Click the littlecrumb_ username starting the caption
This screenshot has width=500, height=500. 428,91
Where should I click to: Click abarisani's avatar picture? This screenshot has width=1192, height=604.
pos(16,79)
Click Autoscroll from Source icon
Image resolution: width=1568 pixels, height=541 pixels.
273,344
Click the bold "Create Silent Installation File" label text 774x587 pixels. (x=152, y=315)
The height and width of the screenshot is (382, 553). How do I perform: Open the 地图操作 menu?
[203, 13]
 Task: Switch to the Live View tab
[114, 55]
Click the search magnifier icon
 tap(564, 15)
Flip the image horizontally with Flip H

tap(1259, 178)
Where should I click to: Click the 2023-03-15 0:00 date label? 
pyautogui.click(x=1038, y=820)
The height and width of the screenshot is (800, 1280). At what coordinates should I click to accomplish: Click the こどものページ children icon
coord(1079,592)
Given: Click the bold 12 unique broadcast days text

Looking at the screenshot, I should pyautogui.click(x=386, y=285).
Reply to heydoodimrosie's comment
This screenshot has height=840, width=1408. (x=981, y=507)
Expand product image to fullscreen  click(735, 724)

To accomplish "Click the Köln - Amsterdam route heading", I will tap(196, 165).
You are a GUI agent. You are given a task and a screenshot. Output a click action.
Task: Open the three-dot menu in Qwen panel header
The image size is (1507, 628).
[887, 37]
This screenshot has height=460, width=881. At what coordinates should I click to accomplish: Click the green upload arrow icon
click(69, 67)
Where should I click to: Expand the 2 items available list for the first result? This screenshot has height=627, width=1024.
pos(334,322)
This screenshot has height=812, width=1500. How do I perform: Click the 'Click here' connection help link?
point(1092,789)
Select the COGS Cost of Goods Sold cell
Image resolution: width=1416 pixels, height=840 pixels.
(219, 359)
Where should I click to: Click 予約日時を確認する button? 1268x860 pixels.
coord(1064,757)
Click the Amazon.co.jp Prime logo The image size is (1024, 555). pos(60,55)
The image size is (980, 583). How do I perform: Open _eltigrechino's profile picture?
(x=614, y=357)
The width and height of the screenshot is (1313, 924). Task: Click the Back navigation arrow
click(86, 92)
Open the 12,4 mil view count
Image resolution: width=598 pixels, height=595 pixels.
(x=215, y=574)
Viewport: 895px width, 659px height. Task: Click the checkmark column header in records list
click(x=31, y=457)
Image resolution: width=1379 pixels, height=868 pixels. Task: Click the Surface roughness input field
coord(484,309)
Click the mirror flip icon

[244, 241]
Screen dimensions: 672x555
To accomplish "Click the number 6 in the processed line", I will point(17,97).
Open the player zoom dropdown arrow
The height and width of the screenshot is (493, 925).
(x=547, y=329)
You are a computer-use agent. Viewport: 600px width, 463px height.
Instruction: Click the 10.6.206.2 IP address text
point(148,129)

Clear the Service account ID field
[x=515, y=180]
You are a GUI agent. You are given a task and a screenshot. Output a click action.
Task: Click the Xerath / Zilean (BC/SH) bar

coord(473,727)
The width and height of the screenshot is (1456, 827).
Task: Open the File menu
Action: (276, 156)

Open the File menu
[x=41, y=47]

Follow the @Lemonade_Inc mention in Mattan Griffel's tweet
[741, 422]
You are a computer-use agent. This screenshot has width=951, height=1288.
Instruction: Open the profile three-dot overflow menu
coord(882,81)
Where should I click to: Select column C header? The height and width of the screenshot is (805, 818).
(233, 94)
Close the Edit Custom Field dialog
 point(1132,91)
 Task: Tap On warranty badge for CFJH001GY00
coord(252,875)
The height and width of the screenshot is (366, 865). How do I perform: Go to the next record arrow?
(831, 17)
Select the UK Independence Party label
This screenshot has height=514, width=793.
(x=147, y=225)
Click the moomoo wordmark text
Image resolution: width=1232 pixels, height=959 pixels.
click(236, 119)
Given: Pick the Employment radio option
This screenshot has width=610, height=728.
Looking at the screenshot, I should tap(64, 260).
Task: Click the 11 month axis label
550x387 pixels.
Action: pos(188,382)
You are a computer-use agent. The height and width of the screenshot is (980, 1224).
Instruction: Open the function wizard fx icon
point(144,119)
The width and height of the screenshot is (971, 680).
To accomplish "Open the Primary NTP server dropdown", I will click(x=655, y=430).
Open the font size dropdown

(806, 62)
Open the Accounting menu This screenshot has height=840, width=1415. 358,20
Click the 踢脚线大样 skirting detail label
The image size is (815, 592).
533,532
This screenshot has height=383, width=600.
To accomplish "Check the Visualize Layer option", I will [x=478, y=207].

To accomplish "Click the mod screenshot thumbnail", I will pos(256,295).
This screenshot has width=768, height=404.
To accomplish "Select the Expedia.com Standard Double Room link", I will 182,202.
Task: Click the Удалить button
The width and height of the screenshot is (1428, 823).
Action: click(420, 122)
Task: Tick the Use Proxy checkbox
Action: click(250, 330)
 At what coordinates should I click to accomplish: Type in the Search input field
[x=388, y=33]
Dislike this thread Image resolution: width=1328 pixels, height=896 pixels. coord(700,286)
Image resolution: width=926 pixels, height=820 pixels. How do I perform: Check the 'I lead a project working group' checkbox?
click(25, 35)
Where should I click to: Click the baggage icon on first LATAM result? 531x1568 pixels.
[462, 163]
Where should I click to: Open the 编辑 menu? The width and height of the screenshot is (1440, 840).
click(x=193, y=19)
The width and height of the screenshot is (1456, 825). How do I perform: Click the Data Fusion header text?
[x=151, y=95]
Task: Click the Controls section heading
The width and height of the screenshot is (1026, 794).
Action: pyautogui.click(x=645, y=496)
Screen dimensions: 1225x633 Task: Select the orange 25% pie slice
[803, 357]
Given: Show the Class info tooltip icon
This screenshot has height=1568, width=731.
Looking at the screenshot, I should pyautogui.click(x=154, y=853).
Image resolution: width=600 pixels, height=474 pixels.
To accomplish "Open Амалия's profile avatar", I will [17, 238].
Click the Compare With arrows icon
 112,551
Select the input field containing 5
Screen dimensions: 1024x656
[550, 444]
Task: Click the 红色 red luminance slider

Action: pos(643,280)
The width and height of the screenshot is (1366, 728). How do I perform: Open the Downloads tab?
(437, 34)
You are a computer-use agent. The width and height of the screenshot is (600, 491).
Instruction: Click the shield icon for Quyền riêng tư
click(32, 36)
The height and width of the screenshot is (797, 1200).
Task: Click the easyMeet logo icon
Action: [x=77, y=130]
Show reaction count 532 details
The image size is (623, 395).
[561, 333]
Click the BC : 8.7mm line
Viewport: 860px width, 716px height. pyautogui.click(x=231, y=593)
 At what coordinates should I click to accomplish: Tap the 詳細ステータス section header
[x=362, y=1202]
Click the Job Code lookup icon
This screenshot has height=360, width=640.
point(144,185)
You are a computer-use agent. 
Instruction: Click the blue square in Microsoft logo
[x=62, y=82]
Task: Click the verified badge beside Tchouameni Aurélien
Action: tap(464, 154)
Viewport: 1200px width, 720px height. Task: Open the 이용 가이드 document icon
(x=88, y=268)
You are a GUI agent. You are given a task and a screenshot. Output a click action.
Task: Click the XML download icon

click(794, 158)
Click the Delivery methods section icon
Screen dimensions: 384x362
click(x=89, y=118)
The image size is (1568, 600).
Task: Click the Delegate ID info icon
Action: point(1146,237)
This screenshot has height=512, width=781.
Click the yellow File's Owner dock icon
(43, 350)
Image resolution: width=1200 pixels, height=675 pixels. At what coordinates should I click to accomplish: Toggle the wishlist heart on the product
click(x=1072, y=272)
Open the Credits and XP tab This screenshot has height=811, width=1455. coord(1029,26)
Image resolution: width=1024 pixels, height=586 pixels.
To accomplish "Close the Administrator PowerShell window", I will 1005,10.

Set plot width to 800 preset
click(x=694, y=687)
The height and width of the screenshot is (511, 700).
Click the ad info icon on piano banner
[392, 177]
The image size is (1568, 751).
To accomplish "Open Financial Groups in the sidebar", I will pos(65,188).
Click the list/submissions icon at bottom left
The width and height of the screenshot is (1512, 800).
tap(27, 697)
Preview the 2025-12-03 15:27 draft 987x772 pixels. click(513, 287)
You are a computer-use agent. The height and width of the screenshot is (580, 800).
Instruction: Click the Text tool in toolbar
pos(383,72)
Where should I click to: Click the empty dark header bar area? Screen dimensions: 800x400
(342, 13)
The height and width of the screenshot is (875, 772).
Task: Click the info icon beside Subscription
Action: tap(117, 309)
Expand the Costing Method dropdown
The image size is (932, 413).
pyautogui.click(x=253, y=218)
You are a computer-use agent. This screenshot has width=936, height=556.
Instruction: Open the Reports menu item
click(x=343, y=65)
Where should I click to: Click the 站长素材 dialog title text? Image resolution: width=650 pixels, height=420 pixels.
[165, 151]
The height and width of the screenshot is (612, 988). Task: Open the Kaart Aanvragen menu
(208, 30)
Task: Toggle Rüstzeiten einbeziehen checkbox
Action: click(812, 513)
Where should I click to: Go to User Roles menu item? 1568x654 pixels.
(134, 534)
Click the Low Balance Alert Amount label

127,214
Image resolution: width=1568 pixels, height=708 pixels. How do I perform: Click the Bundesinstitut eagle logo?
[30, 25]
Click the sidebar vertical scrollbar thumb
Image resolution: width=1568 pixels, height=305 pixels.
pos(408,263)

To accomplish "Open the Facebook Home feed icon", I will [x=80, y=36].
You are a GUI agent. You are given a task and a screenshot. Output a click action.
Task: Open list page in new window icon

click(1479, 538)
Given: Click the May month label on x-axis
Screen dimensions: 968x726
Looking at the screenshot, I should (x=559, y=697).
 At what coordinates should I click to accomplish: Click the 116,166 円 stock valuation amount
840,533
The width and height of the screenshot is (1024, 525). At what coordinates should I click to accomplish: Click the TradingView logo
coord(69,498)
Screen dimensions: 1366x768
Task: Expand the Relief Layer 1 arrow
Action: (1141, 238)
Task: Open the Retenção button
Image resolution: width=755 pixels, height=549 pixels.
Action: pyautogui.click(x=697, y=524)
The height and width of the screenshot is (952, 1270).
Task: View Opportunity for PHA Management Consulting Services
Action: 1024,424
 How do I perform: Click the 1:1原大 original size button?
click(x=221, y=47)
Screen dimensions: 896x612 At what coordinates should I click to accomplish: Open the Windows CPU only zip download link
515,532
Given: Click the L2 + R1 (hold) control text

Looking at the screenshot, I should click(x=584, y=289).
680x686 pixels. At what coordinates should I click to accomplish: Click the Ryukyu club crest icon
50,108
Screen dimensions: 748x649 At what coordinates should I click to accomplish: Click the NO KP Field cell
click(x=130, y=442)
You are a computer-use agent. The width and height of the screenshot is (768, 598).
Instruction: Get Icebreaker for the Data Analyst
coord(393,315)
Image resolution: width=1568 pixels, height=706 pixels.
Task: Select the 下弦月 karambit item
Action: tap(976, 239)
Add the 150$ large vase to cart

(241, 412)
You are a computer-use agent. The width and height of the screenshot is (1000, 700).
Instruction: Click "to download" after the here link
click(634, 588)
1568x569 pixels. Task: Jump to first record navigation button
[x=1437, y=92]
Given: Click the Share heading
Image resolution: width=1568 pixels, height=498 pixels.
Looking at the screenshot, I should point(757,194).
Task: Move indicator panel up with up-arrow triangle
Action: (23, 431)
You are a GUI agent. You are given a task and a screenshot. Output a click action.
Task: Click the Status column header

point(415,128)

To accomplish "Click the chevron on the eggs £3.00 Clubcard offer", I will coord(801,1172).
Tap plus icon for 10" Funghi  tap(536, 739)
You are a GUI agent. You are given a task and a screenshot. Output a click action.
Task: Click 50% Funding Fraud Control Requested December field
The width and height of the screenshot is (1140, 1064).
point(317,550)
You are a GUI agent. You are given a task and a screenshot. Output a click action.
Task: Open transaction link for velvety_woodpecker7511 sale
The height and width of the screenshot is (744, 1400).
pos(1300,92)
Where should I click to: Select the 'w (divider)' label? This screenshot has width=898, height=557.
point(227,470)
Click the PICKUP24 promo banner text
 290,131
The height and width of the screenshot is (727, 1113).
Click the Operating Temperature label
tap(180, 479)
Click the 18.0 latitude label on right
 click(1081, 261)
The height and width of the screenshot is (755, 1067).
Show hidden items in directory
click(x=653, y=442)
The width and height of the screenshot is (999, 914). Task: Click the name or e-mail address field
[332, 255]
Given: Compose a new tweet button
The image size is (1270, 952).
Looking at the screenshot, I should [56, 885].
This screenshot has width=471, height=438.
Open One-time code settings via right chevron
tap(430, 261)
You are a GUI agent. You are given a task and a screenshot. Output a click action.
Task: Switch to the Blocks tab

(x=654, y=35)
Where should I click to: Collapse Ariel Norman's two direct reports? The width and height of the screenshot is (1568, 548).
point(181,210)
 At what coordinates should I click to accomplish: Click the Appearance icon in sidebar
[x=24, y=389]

--

Your goal:
The word to find is "axis". Copy every line of the data that holds it.

Exercise solution:
Task: Click the 11 month axis label
Given: Click the May month label on x-axis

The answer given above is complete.